» **TASK TO COMPLETE**: Across the entries below, work out how many lines contain "heading". Please give the number only.

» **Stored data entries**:

- - -

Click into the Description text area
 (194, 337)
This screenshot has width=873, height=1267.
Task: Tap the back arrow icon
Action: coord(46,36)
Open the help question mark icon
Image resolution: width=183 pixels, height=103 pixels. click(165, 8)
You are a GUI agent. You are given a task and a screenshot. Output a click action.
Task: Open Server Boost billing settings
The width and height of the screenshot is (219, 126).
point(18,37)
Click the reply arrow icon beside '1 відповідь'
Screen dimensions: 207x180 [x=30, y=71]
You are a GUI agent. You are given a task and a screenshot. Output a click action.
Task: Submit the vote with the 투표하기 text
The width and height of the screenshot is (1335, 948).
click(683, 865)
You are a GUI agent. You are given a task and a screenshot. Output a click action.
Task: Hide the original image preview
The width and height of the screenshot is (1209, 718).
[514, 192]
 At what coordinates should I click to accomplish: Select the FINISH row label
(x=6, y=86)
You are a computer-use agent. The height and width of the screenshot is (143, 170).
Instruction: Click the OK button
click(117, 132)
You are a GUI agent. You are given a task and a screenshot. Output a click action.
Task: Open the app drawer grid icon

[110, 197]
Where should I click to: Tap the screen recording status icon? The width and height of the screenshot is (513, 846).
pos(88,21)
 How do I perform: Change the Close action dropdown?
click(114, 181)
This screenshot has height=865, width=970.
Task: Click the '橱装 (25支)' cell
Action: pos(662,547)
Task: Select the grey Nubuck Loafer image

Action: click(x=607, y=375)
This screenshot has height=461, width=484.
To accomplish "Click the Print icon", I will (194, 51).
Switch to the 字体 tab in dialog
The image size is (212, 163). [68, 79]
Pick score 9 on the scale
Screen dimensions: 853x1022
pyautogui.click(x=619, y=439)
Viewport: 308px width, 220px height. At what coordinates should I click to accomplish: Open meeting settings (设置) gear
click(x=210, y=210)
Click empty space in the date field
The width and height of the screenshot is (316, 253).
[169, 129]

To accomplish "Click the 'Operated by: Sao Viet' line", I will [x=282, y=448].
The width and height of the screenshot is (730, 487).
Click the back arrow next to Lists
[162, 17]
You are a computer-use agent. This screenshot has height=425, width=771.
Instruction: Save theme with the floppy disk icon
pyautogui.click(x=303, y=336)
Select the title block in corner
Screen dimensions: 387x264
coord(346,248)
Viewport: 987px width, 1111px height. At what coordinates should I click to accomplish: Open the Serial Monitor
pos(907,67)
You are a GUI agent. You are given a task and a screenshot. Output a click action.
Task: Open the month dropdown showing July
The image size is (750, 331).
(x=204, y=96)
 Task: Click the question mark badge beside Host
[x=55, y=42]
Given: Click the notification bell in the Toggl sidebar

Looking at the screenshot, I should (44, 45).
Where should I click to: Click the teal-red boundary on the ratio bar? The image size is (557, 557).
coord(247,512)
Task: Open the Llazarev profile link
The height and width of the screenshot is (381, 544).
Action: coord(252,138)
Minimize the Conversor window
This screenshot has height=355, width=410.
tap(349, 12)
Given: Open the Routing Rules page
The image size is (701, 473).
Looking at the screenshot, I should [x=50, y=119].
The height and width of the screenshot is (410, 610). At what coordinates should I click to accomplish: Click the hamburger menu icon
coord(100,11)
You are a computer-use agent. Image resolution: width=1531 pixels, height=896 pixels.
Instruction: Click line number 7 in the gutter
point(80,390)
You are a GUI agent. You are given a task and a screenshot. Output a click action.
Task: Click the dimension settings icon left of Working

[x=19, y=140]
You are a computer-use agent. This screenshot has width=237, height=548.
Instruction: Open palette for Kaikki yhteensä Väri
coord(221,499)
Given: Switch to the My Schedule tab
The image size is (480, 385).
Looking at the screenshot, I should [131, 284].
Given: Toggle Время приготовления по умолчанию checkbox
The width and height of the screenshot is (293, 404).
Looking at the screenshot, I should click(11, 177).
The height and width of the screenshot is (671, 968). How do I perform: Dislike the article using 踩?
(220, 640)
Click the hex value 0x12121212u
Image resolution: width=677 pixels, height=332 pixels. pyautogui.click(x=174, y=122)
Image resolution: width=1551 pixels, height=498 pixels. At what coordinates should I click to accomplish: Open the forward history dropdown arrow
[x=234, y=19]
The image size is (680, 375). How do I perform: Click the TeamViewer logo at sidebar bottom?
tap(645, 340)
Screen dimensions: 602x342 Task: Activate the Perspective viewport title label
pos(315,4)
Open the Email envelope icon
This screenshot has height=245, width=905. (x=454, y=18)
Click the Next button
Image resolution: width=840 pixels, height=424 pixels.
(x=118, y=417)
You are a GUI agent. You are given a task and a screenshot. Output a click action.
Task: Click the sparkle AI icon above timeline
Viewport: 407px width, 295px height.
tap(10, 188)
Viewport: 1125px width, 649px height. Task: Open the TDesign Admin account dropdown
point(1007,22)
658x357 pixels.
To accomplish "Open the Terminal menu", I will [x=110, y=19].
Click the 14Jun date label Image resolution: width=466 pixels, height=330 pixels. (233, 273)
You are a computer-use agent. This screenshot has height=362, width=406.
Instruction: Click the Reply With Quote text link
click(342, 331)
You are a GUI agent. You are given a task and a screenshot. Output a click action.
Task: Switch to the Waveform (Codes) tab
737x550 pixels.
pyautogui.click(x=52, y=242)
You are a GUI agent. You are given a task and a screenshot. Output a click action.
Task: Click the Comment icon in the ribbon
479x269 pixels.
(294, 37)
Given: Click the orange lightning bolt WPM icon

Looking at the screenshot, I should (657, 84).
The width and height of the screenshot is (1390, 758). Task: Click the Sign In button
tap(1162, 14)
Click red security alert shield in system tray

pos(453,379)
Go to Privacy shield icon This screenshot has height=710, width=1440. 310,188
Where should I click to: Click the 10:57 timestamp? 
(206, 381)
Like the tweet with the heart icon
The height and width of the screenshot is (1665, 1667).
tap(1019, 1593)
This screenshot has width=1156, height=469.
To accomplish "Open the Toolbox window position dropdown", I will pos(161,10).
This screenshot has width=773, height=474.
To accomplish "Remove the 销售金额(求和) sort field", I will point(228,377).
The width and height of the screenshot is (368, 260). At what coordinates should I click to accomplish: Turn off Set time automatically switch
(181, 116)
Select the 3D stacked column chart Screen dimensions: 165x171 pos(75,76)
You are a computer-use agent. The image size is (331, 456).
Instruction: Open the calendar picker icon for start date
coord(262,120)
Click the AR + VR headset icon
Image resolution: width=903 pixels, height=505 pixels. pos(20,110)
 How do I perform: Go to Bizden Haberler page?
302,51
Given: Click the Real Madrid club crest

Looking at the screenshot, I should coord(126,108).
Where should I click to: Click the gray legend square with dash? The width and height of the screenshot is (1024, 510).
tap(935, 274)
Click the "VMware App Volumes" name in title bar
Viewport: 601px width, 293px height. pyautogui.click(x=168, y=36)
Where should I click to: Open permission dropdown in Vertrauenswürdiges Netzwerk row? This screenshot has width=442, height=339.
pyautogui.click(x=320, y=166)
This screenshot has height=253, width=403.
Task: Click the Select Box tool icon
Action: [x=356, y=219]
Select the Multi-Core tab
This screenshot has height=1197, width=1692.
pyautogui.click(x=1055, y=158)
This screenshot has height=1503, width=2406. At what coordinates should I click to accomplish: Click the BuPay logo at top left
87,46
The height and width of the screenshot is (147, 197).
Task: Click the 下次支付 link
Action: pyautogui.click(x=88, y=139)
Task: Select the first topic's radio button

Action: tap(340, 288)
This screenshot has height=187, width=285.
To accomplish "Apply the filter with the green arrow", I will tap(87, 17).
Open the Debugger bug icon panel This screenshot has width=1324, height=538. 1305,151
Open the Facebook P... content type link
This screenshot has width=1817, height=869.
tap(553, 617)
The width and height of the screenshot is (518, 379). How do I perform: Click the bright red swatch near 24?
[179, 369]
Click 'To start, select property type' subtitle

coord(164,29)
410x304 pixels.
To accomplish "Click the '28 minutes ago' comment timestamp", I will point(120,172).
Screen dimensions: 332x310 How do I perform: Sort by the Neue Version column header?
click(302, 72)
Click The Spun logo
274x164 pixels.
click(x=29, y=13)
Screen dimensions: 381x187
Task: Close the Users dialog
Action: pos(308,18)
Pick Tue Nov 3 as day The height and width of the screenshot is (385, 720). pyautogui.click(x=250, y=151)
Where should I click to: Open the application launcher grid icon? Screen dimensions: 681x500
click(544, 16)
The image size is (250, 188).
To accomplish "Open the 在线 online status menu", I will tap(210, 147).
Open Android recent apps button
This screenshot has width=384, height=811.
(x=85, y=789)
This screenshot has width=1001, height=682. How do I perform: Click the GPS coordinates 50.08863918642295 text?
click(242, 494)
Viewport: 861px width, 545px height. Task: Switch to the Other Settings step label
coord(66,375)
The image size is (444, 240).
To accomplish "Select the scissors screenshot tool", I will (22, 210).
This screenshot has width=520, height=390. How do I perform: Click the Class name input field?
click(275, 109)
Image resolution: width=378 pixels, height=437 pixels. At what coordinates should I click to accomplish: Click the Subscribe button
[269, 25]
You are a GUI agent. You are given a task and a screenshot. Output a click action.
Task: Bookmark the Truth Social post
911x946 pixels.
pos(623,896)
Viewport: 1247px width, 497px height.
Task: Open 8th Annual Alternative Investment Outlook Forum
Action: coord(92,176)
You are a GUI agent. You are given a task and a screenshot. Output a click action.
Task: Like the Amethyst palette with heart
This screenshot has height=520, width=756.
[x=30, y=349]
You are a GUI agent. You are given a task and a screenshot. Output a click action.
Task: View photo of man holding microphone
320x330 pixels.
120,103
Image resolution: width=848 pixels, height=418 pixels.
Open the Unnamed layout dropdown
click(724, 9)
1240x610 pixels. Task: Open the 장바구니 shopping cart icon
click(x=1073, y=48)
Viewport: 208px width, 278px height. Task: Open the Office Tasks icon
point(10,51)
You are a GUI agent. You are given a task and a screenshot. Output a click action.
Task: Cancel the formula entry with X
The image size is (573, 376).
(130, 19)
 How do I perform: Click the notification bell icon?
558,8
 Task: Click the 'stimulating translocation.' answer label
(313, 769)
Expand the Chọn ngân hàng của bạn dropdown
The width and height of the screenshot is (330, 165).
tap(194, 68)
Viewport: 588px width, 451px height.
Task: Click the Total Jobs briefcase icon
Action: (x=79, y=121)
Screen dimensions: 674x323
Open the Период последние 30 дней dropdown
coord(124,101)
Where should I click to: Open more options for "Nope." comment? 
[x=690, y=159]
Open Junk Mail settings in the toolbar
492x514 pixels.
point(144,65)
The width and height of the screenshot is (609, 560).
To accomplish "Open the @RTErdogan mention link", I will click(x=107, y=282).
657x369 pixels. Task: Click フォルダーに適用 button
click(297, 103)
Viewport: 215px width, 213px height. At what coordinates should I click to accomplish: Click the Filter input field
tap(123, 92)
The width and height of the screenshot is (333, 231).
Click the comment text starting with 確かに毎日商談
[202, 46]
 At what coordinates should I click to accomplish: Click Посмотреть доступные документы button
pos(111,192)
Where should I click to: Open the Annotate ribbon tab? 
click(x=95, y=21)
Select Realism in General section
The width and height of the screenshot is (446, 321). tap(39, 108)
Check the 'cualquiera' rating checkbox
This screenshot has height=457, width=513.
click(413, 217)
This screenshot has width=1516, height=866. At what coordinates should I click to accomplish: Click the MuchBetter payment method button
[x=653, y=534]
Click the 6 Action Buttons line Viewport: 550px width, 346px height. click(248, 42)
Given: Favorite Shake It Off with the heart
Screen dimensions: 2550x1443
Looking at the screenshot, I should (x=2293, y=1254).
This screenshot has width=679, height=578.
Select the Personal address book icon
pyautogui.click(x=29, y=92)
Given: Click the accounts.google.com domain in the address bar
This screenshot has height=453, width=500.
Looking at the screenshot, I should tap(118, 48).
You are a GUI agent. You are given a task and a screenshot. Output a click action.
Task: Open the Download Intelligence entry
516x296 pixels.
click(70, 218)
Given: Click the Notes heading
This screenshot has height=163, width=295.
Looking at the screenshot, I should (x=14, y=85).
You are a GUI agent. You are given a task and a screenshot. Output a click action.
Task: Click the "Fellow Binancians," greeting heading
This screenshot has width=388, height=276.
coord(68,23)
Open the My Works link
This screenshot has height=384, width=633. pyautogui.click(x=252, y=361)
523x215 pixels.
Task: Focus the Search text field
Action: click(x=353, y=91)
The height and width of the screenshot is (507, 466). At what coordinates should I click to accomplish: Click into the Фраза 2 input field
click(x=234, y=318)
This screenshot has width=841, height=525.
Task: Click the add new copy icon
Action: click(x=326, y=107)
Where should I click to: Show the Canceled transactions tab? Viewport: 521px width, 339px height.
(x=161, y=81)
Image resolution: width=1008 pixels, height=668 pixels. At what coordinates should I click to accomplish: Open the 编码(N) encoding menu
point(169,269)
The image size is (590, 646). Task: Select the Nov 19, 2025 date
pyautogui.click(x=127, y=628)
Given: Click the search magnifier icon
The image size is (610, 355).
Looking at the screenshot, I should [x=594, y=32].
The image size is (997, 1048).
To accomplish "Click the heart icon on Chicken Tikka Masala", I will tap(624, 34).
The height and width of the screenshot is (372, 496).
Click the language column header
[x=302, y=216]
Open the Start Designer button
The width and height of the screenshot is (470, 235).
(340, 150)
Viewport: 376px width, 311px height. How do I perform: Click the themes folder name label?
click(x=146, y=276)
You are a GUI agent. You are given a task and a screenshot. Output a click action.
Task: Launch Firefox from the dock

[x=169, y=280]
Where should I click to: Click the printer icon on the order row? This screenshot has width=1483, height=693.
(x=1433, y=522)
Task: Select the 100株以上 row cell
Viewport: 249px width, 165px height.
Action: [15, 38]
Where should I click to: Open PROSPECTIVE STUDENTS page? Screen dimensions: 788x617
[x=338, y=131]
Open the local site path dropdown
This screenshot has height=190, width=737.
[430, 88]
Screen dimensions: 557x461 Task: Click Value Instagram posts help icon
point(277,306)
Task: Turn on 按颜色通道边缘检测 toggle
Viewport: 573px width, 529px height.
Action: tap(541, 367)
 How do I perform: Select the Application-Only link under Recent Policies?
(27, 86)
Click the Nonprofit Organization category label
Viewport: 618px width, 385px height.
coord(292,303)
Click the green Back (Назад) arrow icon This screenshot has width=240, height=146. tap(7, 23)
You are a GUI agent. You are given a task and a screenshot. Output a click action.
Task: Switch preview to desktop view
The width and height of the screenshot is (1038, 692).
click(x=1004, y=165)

- - -

» **REPLY TO THE TASK**: 2